Merge of coqui voices broke stuff

aedocw commented 7 months ago

Due to lack of complete testing, the merge that made studio voices work also broke a bunch of other stuff. This merge fixes that, and also includes a test script that I will use in the future to validate a few common use cases. It would be nice to add some real tests into CI, but the test runners do not have GPU, so would not be that useful.

danielw97 commented 7 months ago

Hi again, If you'd rather have a separate issue for this let me know, although in my testing just now after pulling your most recent commit I'm getting the following error, as xtts is getting sent a bigger text chunk than it can handle I believe. This is using one of the coqui studio voices, btw.

Error: ❗ XTTS can only generate text with a maximum of 400 tokens. ... Retrying (0 retries left)
This is a longer paragraph, although using a finetuned model last week with the same book didn't have this problem. Thanks for all of your work.

aedocw commented 7 months ago

Hmm, I might need to fully revert this then. I have not tested with really long text, so have not run into exceeding the tokens.

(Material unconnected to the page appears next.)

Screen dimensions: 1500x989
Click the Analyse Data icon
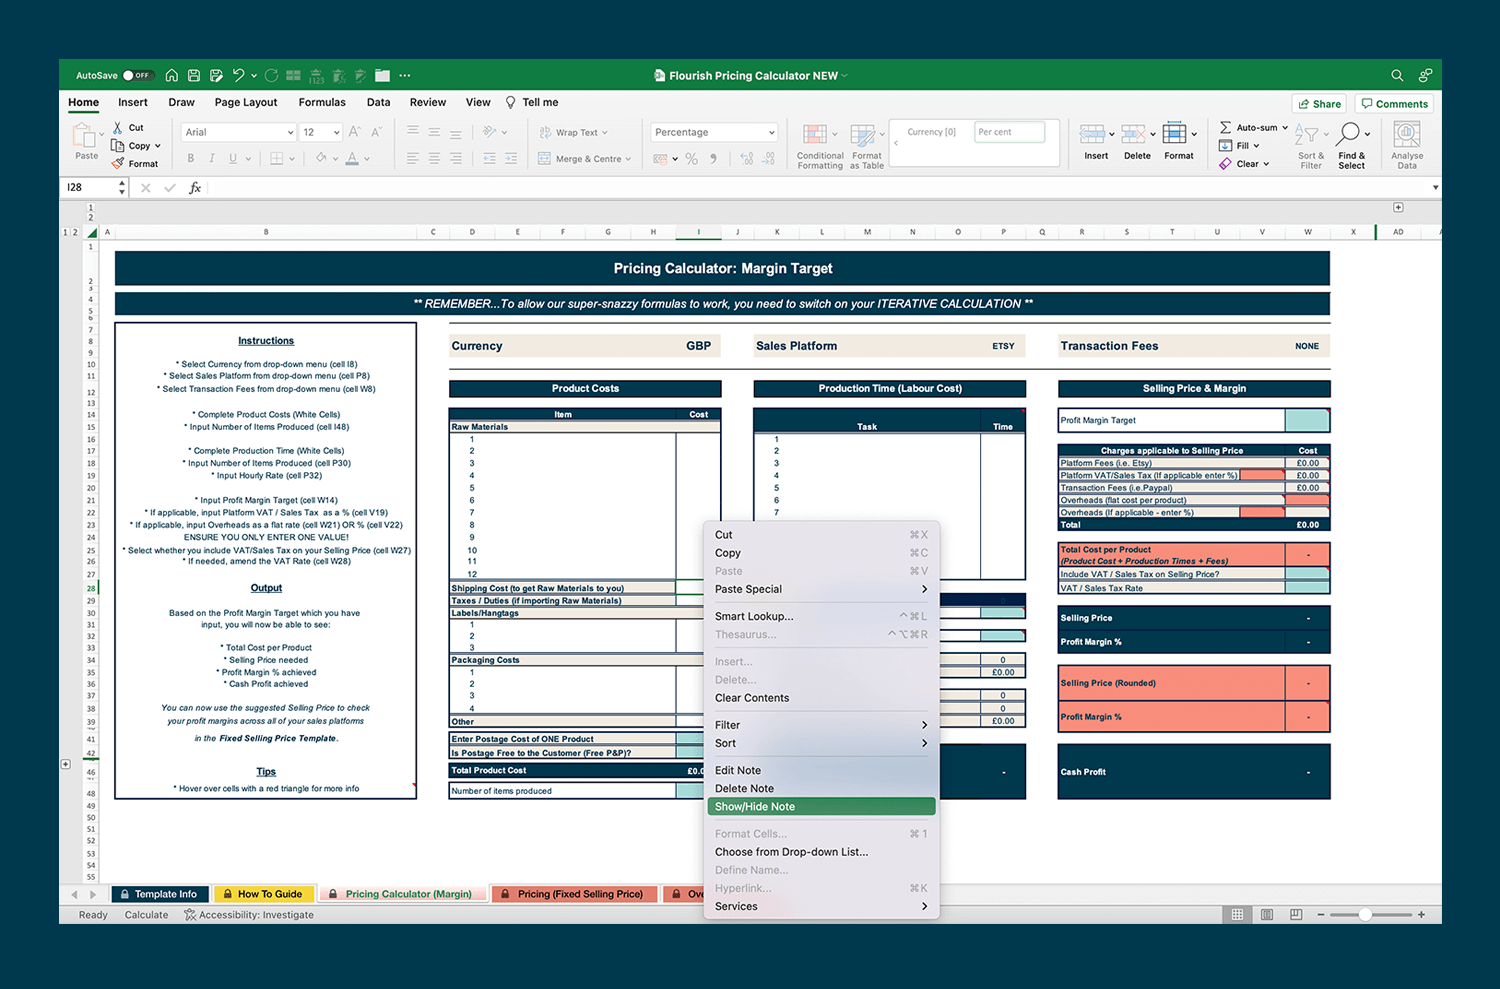tap(1406, 143)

I think it's fair to keep it under this issue as the merge of coqui voices sure did break stuff!

For what it's worth though, it is working for me with current chunk size with epubs, maybe I need to test with text longer than what I have sent to it so far.

On Sat, Dec 23, 2023 at 2:37 PM danielw97 @.***> wrote:

Hi again, If you'd rather have a separate issue for this let me know, although in my testing just now after pulling your most recent commit I'm getting the following error, as xtts is getting sent a bigger text chunk than it can handle I believe. This is using one of the coqui studio voices, btw.

Error: ❗ XTTS can only generate text with a maximum of 400 tokens. ... Retrying (0 retries left) This is a longer paragraph, although using a finetuned model last week with the same book didn't have this problem. Thanks for all of your work.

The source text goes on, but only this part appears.